Thursday, February 10, 2005

Yulia gets to Work

Unraveling years of corruption and oligarchy is a big job, but Tymoshenko has added motivation:

The process is being driven by the country's new Prime Minister, Julia Tymoshenko, who suffered at the hands of the old regime when she spent more than a month in jail on what she says were trumped-up embezzlement charges.

So, with that little thorn in her backside, she's rolling up her sleeves and getting to work:

Firstly, one of Mrs Tymoshenko's first acts as Prime Minister was to begin the reversal of the 2004 privatisation of Krivorozhtal, Ukraine's biggest steel producer. The company employs 52,000 people, and has pre-tax profit of about $300m (£161m).
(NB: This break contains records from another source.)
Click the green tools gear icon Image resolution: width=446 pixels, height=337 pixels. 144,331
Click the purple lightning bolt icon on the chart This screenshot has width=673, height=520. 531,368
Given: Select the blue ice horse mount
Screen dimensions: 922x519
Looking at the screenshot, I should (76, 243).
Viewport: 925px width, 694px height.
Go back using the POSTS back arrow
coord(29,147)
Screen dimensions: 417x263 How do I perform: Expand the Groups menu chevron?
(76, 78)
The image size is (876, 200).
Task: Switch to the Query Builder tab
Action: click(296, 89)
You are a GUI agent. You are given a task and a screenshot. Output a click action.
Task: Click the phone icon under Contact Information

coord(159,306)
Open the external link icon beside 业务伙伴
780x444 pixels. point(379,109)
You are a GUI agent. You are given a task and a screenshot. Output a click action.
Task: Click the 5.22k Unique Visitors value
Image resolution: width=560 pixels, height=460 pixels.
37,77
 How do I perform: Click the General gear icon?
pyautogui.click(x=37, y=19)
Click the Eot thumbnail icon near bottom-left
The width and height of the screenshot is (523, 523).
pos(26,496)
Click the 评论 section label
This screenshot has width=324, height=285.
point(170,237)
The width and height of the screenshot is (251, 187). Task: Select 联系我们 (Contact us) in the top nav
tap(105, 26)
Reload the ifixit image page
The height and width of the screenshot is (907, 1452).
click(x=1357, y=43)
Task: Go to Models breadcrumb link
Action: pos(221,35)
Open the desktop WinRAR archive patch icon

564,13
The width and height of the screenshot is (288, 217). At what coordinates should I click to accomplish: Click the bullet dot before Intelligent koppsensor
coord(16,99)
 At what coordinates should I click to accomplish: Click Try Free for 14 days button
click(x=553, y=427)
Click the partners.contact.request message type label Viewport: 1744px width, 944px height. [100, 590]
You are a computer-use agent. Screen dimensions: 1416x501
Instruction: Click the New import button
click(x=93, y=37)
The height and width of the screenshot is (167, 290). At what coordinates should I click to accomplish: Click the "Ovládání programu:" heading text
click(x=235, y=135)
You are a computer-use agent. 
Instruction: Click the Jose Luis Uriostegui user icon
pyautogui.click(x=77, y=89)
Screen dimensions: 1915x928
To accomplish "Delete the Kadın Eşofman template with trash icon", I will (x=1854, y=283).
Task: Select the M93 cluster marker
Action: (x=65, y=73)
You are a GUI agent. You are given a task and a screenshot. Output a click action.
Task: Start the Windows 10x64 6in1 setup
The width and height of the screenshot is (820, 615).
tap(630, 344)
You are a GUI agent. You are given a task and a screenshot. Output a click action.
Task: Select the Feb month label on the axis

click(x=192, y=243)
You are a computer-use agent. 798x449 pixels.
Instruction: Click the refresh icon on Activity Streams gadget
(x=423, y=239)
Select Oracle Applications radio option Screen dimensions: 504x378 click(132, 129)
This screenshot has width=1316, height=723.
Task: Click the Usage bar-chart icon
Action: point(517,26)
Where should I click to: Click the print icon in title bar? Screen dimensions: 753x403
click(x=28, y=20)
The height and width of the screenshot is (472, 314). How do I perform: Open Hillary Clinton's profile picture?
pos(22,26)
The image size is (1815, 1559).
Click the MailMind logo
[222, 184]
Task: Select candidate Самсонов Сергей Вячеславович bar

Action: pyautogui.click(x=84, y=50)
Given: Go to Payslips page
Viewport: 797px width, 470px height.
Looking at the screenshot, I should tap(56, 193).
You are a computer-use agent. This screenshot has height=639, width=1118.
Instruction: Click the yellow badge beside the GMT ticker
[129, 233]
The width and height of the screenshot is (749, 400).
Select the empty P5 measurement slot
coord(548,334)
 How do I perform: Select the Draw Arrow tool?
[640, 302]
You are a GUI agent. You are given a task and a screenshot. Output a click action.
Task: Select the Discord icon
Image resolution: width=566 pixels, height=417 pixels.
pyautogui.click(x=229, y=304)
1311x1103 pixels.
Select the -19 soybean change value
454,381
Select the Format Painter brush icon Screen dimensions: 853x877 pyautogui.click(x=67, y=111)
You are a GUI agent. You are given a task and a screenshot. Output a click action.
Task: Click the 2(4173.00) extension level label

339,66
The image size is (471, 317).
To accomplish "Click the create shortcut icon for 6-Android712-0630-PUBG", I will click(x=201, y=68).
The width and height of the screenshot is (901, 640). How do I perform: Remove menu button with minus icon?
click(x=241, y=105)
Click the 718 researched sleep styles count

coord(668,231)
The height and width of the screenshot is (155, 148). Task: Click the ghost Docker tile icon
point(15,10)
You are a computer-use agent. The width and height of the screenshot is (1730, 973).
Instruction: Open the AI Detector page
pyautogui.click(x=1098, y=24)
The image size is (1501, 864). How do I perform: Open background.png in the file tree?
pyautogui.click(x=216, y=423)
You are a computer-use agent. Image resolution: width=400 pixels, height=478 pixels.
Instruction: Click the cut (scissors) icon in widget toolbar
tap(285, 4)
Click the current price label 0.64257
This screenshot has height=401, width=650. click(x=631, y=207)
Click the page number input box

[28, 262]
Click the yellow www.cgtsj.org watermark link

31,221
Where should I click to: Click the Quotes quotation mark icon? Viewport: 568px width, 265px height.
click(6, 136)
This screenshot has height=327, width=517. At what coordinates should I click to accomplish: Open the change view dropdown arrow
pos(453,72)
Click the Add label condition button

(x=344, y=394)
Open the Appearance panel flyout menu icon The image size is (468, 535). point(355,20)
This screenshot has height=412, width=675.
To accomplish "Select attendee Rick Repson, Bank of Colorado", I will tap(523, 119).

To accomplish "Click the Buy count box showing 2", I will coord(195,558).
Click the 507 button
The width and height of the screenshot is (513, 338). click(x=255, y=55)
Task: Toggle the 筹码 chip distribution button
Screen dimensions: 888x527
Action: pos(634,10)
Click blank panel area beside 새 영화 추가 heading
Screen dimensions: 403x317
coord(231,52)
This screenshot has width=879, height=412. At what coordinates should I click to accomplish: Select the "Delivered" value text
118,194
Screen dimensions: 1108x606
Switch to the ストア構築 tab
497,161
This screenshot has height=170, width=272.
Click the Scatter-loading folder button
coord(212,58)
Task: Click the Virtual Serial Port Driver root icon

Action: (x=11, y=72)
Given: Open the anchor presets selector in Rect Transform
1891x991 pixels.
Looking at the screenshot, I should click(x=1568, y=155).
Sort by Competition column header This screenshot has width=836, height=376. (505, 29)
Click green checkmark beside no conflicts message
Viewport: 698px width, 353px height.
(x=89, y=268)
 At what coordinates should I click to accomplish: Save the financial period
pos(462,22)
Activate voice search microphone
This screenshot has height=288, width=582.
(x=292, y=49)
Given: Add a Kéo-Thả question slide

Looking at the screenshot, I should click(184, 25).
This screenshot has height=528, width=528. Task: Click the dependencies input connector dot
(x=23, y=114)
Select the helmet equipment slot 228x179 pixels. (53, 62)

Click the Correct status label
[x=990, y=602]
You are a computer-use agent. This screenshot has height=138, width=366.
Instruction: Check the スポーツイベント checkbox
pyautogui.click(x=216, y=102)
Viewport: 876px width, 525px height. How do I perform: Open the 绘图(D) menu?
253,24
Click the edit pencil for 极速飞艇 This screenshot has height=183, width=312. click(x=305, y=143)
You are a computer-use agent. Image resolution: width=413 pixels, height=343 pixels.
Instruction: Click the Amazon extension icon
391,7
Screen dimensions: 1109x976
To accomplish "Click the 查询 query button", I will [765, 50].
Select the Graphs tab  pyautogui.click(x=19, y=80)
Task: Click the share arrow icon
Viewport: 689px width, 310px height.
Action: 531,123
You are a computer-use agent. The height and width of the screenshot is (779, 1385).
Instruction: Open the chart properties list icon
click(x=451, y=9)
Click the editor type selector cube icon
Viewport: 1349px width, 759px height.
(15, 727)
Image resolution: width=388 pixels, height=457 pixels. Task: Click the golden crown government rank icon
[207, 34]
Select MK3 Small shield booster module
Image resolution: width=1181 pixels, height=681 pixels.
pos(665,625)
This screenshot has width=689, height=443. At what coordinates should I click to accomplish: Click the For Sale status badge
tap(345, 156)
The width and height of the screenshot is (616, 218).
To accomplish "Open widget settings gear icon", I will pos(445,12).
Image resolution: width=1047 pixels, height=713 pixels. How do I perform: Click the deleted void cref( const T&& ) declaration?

The move, announced at the administration's first cabinet meeting last Saturday, strikes right at the heart of the Kuchma clan. The company is co-owned by Viktor Pinchuk, an MP who is also Mr Kuchma's son-in-law, and by Rinat Akhmetov, Ukraine's richest man, who bankrolled the election campaign of Mr Yushchenko's defeated presidential opponent, Viktor Yanukovych.

Its sale last year took place amid accusations of corruption and nepotism.

The deal was pushed through by Mr Kuchma in the face of vocal opposition. The tough auction rules set out by Ukraine's state property fund meant that foreign bidders, of whom there were many, were barred from bidding.

Mr Kuchma's son-in-law and others snapped up Krivorozhtal for what was regarded as a ludicrously low price of around $800m; a US-UK consortium had offered $1.5bn.


And so, for the first time in my life, I am in favor of nationalization. In the jubilation over the Orange Revolution, and the promise of reform that it brings is lost the fact that the leader of the revolution is an economist by trade. He appears to understand the role that foreign investment and trade can play in creating wealth for a nation. Until this point, whether it be through faulty ideology, irrational fear, or strictly corruption, no CIS country has really opened itself to the market, and allowed the brilliance and resources of it's people to create the kind of economic growth and world status that by all rights should be theirs.

By nationalizing these politically held (stolen?) entities and reselling them on the open market, Ukraine makes a tremendous step in that direction.